Federal Private Prison Guards Protected

Minneci v. Pollard

So you or a loved one is in federal prison. You also happen to be one of the 10% or so of federal inmates who are housed in a private prison. It may already feel like the Bureau of Prisons (BOP) can do as they please with little to no repercussions.

Now, however, there is more protection for the employees of a private prison than even the BOP enjoys. Say you get thrown into “The Hole”, officially called segregation, for some bad behavior. There you are deprived of medical care or subject to other violations of the United States Constitution’s Eighth Amendment protections against cruel and unusual punishment.

This is a federal prison, and you are the property of the United States Federal Government. That means that violations of the United States Constitution while there should be the purview of the federal courts, right? Wrong.

In this opinion from the Supreme Court, announced on January 10th, 2012, an inmate in private federal prison cannot sue a guard of a private federal prison (see Bivens) for violations of his federally protected right against cruel and unusual punishment. Sound fishy to anybody?

Explanation

Tuesday’s opinion was discussed and explained (better than I ever could) over at the Constitutional Law Prof Blog. The details are below:

The Supreme Court ruled 8-1 today that a prisoner in a privately run federal prison in California cannot sue guards for a violation of his Eighth Amendment rights under Bivens v. Six Unknown Fed. Narcotics Agents. The ruling, authored by Justice Breyer, means that when alternative state causes of action (or other processes) exist, plaintiffs have no Bivens action against private government contractors, even when they are engaged in traditional government services (like guarding a prison).

Justice Breyer applied the two-prong approach in Wilkie v. Robbins (2007). The Court in Wilkie held that Bivens does not extend if (1) there are “alternative, existing” processes that provide adequate protection or (2) there are special factors counseling against a Bivens remedy. Only the first was at issue here.

The ruling, which focuses on the availability and adequacy of state tort law, at least theoretically leaves open the possibility that Bivens might extend in a similar circumstance but when an alternative process is inadequate.

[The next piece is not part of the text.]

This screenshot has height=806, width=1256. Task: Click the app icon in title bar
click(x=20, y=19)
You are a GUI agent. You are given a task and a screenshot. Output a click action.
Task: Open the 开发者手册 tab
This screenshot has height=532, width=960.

The ruling extends the holding in Correctional Services Corp. v. Malesko (2001), which said that Bivens did not extend to a plaintiff’s case against a privately operated prison (and not a private prison guard). The plaintiff here tried to distinguish Malesko on the ground that Bivens is designed to deter, and while the threat of a Bivens action against a private prison can’t deter individual officers, the threat of a Bivens action against private guard can.

From the Opinion

Delivered by Justice Breyer:

The question is whether we can imply the existence of an Eighth Amendment-based damages action (a Bivens action) against employees of a privately operated federal prison. See generally Bivens v. Six Unknown Fed. Narcotics Agents, 403 U. S. 388, 389 (1971) (“[V]iolation of [theFourth Amendment] by a federal agent . . . gives rise to acause of action for damages” against a Federal Government employee). Because we believe that in the circumstances present here state tort law authorizes adequate alternative damages actions—actions that provide both significant deterrence and compensation—we cannot do so. See Wilkie v. Robbins, 551 U. S. 537, 550 (2007) (no Bivens action where “alternative, existing” processes provide adequate protection).